The strange marvel at Israel’s secret service
Third: Dangerous, yes strange, the amazement of many politicians in Germany about the “courage” (Friedrich Merz) and the operational brilliance of the Israeli foreign intelligence agency Mossad and the Israeli Air Force. Drone bases in the land of the enemy, targeted “declarations” of the most important cadres of the Islamic Republic, artificial intelligence that controls drones into their goals-this may seem like an exciting intelligence thriller from a distance. The live report on the Mossad’s hussar pieces in Tehran on “Fox News” is said to have significantly motivated Trump to participate in this war, writes the “New York Times”.
What is forgotten: it is negligent to get a regime like Iranian in trouble-as long as IAEO and US intelligence agency unanimously say that no direct nuclear breakout is imminent. If it feels existentially threatened, Iranian leadership can do a lot of damage. Will Donald Trump then hold out – he who gave a small time against the Huthis in Yemen after six weeks?

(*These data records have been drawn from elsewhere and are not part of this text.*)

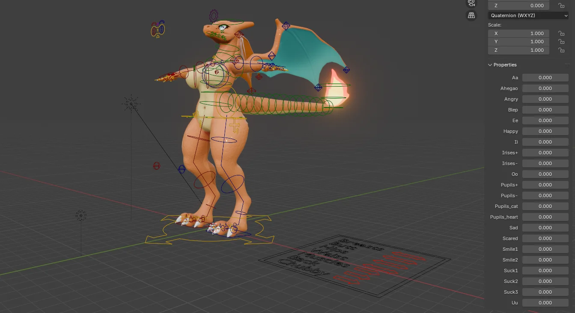This screenshot has width=575, height=313.
Task: Lock the Location Z value
Action: (561, 5)
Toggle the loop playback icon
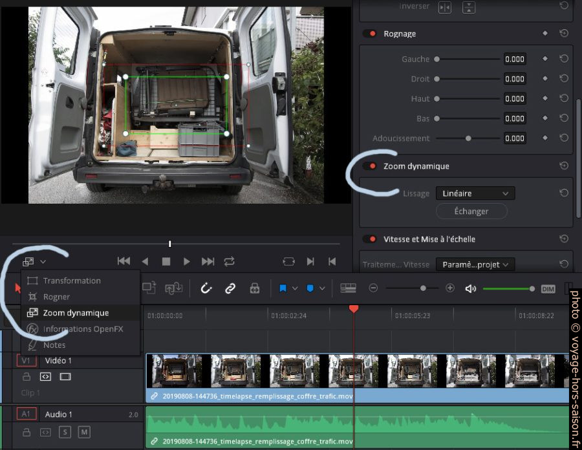Screen dimensions: 582x450 229,262
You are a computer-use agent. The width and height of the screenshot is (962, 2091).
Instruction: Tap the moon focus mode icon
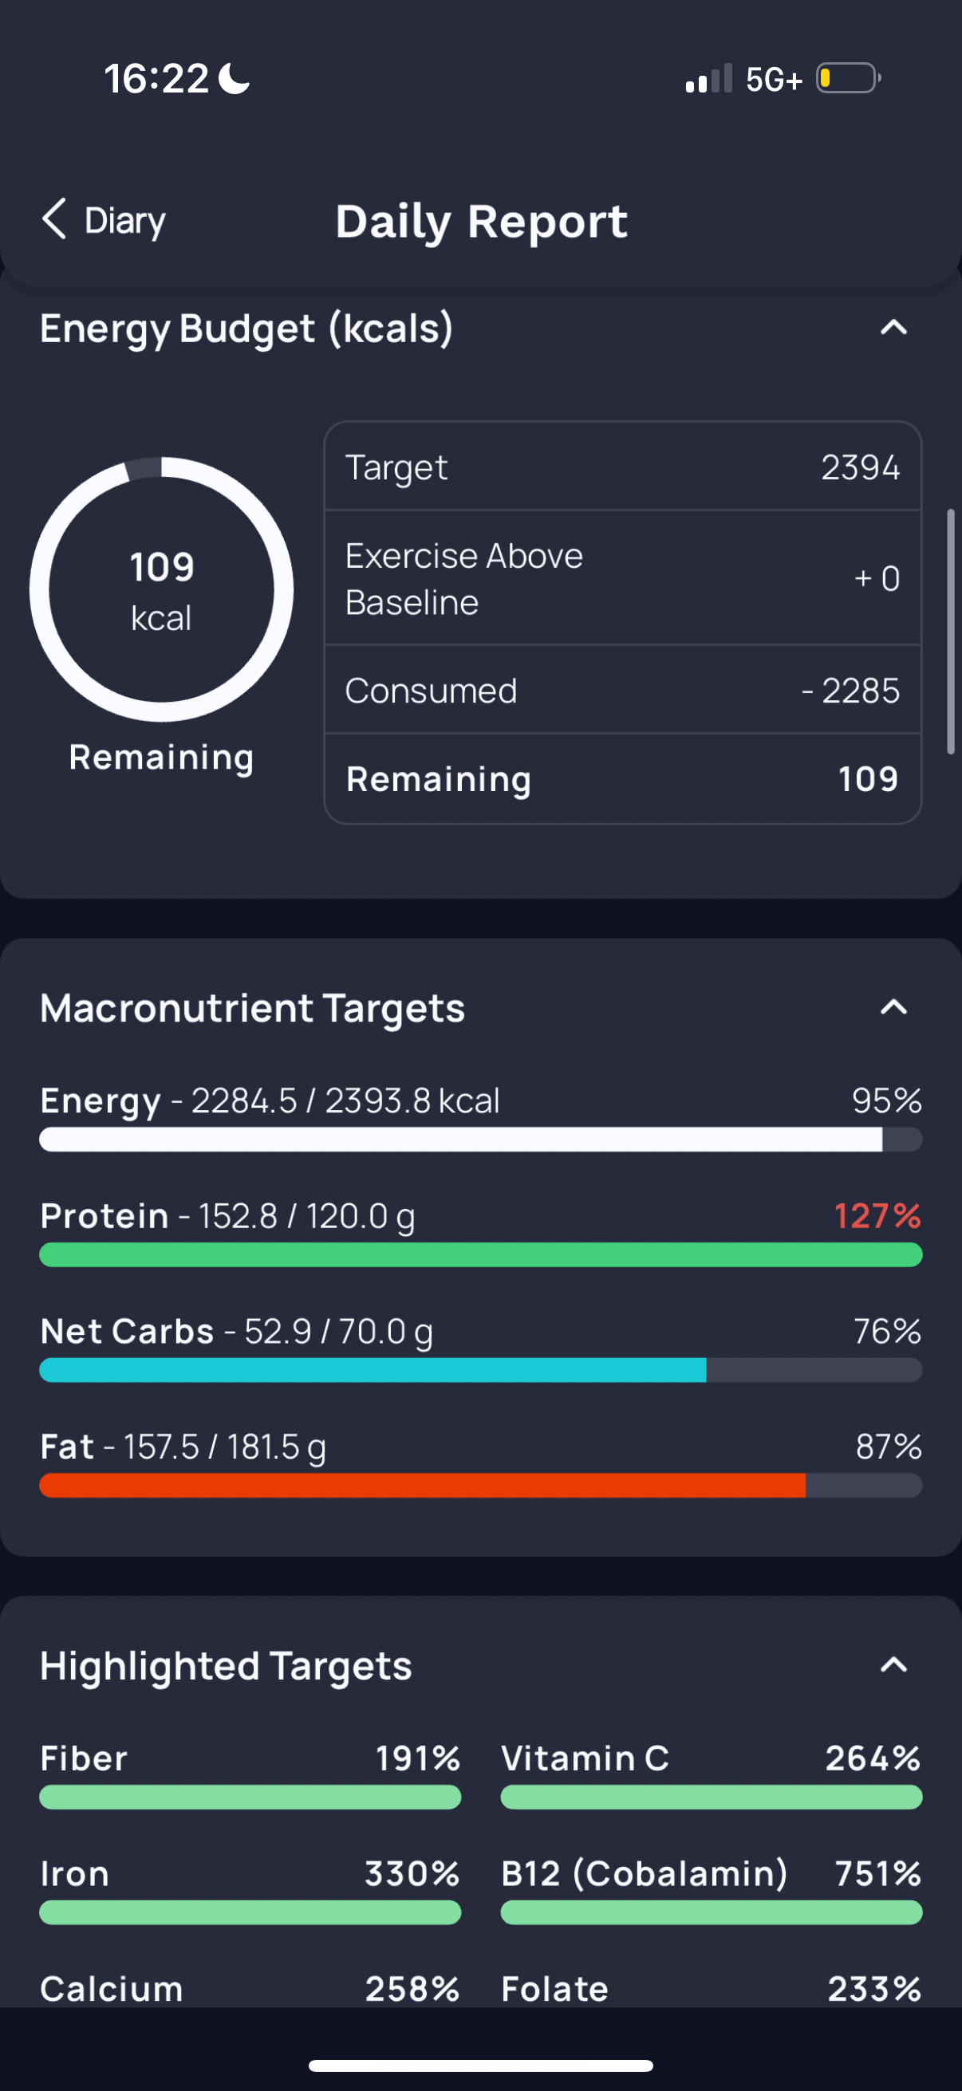(235, 79)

Something else is missing from the dirty work in Middle East in the Chancellor picture: the effect of this war on Israel’s other neighbors in the Middle East. How should this region be calm when a state – and only one – thanks to superior weapons, secret services and artificial intelligence has the ability to liquidate the complete guidance of any other at any time? With his war, Israel not only proves its dominance as a regional superpower. But also that in doubt nothing and nobody can be stopped. That should let alarm bells shrill all over the Middle East.

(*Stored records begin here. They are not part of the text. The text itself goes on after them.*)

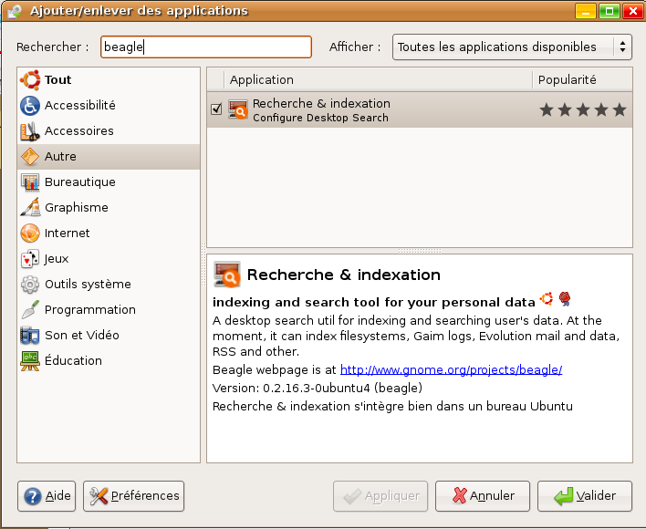The image size is (646, 529).
Task: Sort by the Popularité column header
Action: point(582,79)

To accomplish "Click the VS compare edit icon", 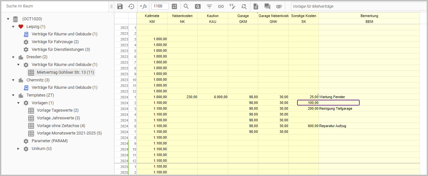I will 232,6.
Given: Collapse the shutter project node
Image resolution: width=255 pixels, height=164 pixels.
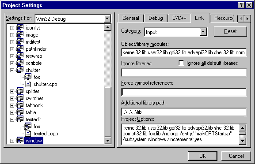Looking at the screenshot, I should click(12, 70).
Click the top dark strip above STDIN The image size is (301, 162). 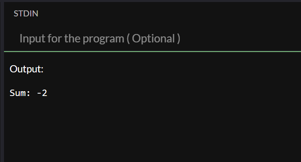pyautogui.click(x=151, y=1)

“If I were responsible for the strategic planning of Türkiye,” wrote a former Israel ambassador of France on X, “then I would start thinking seriously about the option of a nuclear weapon.” Not unlikely that in view of the pictures from Tehran, not only in Ankara, but also in Riad, Doha or Baku, powerful people get the impression: there is only security in front of Israel on one way. With the atomic bomb.
Then Israel’s war would have achieved the opposite of what it started.
Source: Stern

I have been working in the news industry for over 6 years, first as a reporter and now as an editor. I have covered politics extensively, and my work has appeared in major newspapers and online news outlets around the world. In addition to my writing, I also contribute regularly to 24 Hours World.